BEGIN Data supplied
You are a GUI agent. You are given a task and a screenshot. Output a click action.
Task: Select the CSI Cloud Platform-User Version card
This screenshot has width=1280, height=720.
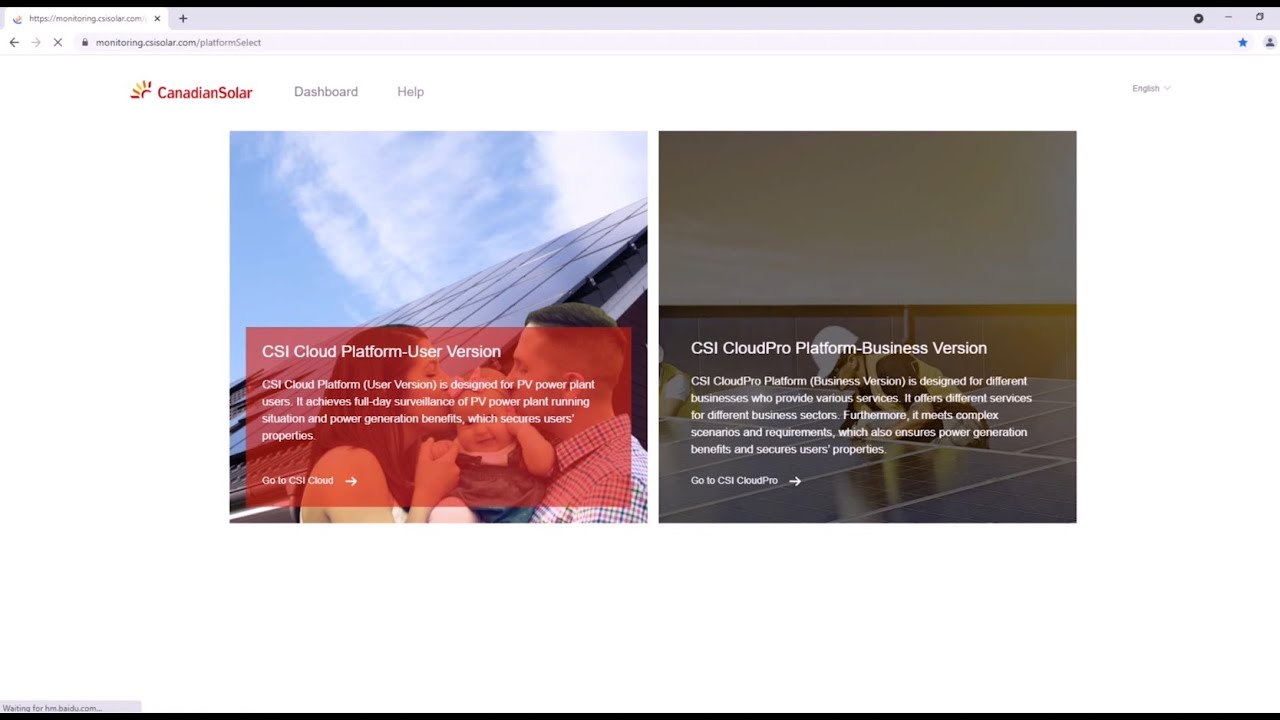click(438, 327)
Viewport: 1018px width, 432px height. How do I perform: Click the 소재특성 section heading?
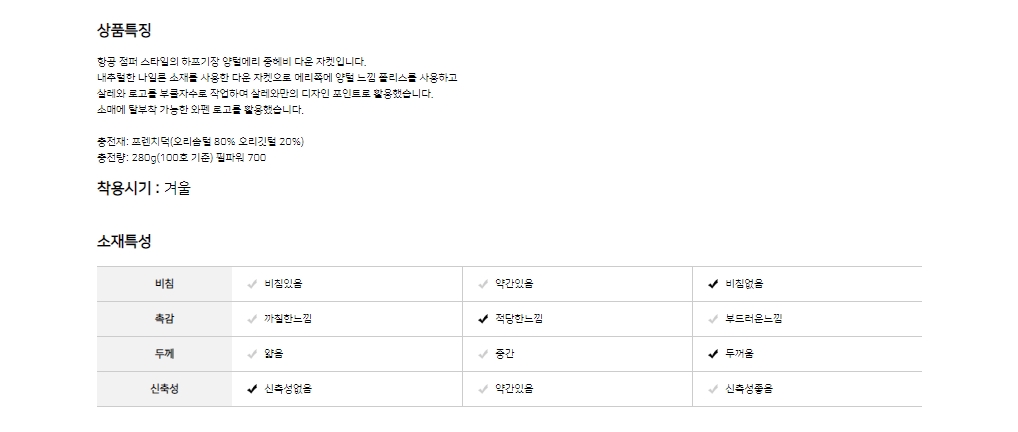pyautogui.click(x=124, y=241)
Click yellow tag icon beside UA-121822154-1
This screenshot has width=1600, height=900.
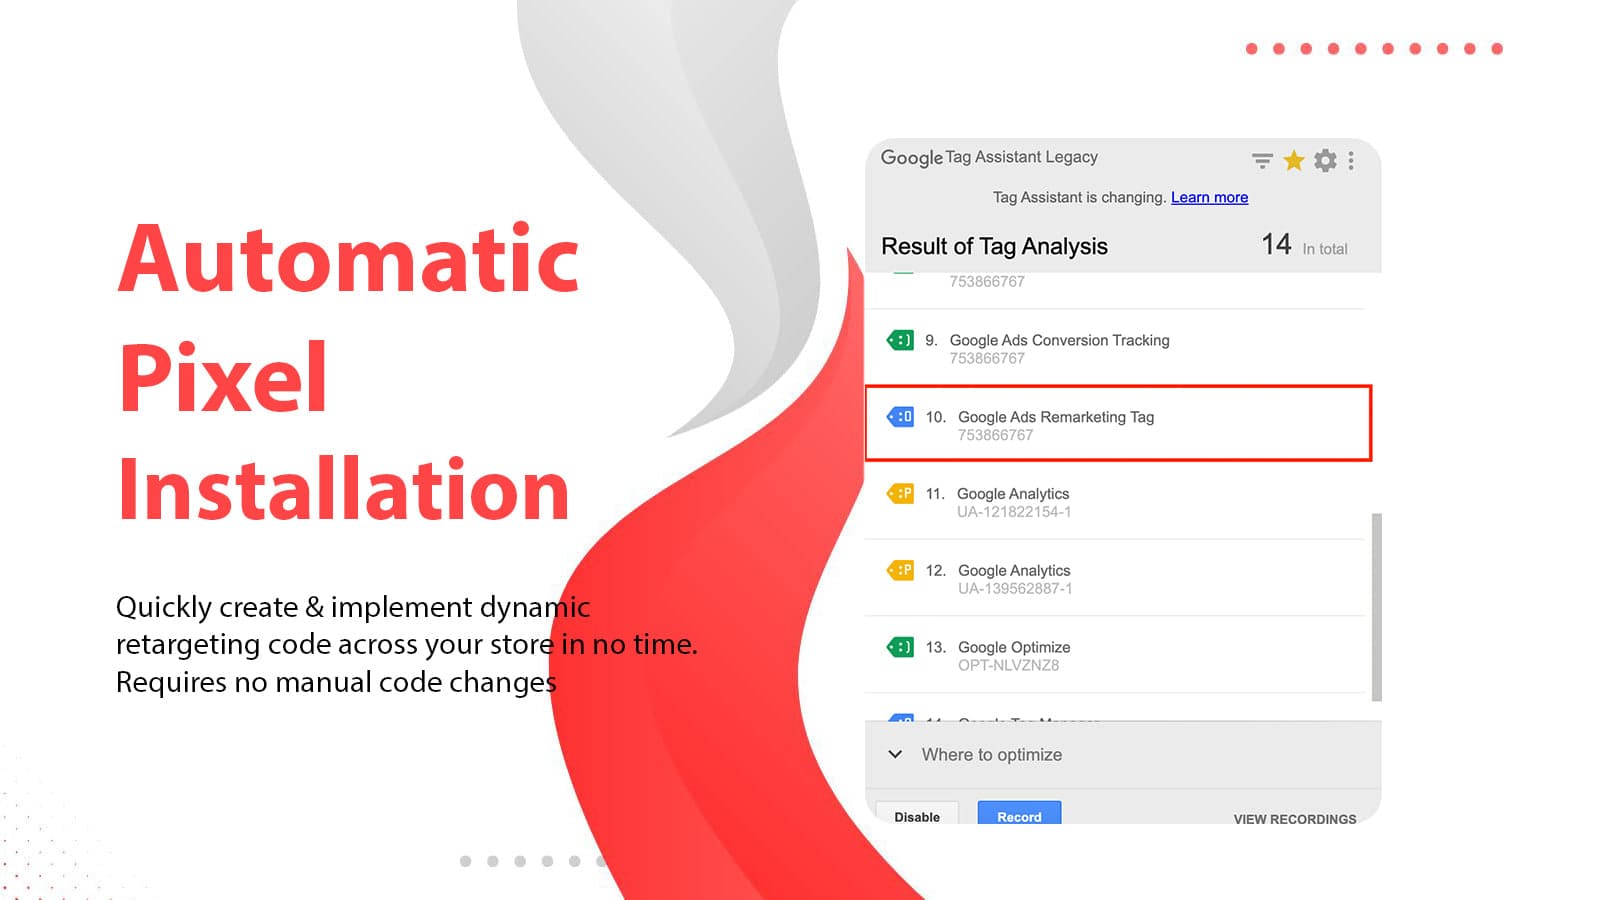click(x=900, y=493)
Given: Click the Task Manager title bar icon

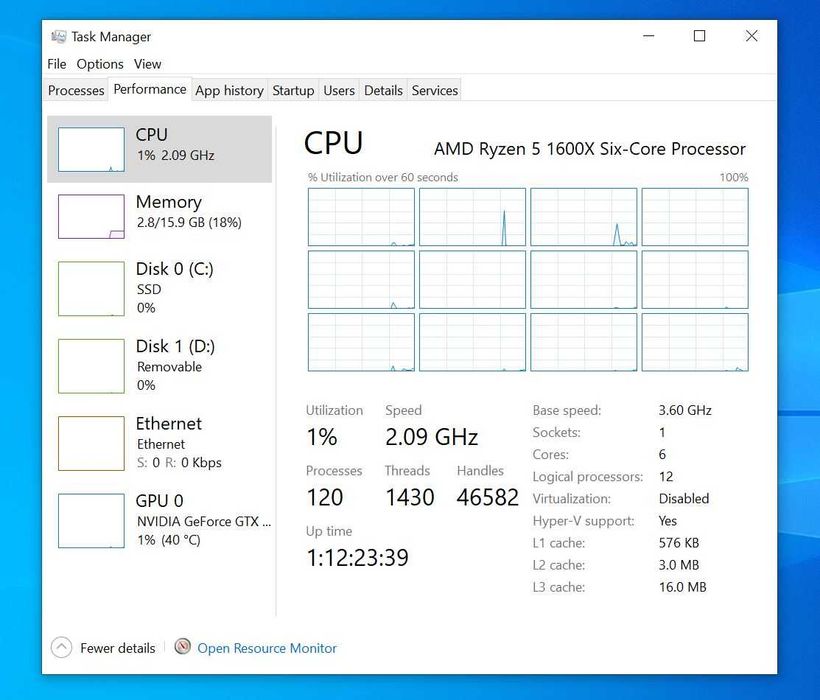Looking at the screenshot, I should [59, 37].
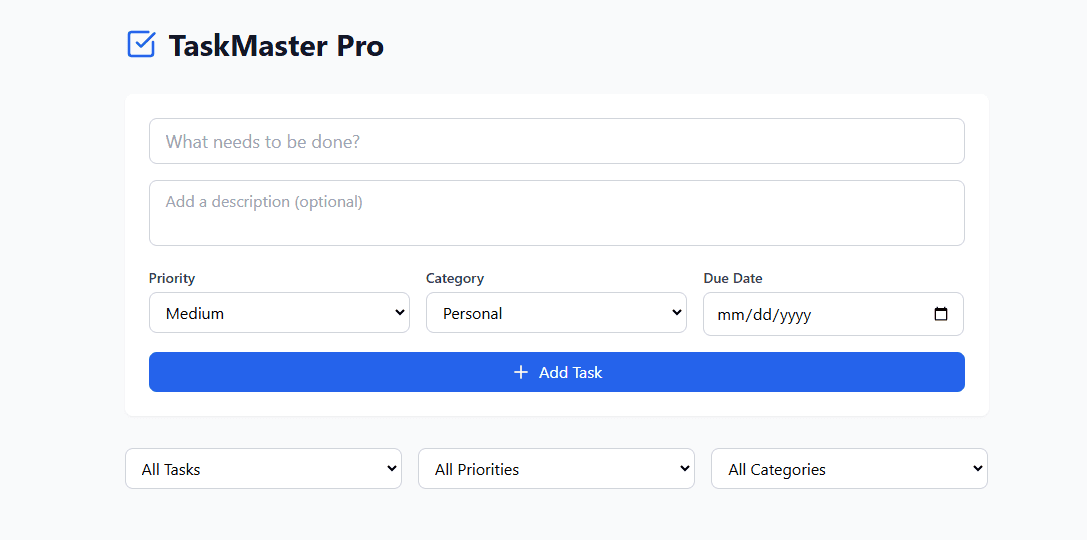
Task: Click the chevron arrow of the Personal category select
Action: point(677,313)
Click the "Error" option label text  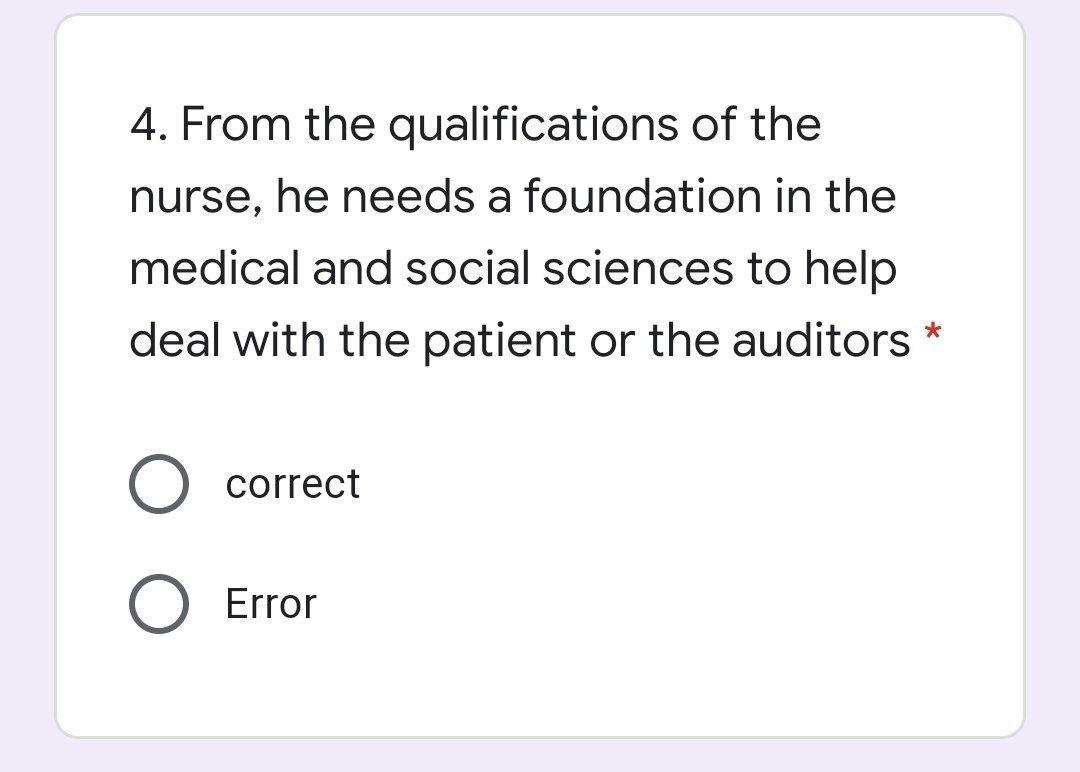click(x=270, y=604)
END Data supplied
→ Your task: Print nothing except the lines above from the one containing "This screenshot has width=1280, height=720." down to the one containing "Click yellow tag icon beside UA-121822154-1", both included, exactly as written and free of pictures.

→ Exercise answer:
This screenshot has width=1280, height=720.
click(438, 327)
Viewport: 1018px width, 432px height. How do I perform: Click the 소재특성 section heading?
pyautogui.click(x=124, y=241)
Click yellow tag icon beside UA-121822154-1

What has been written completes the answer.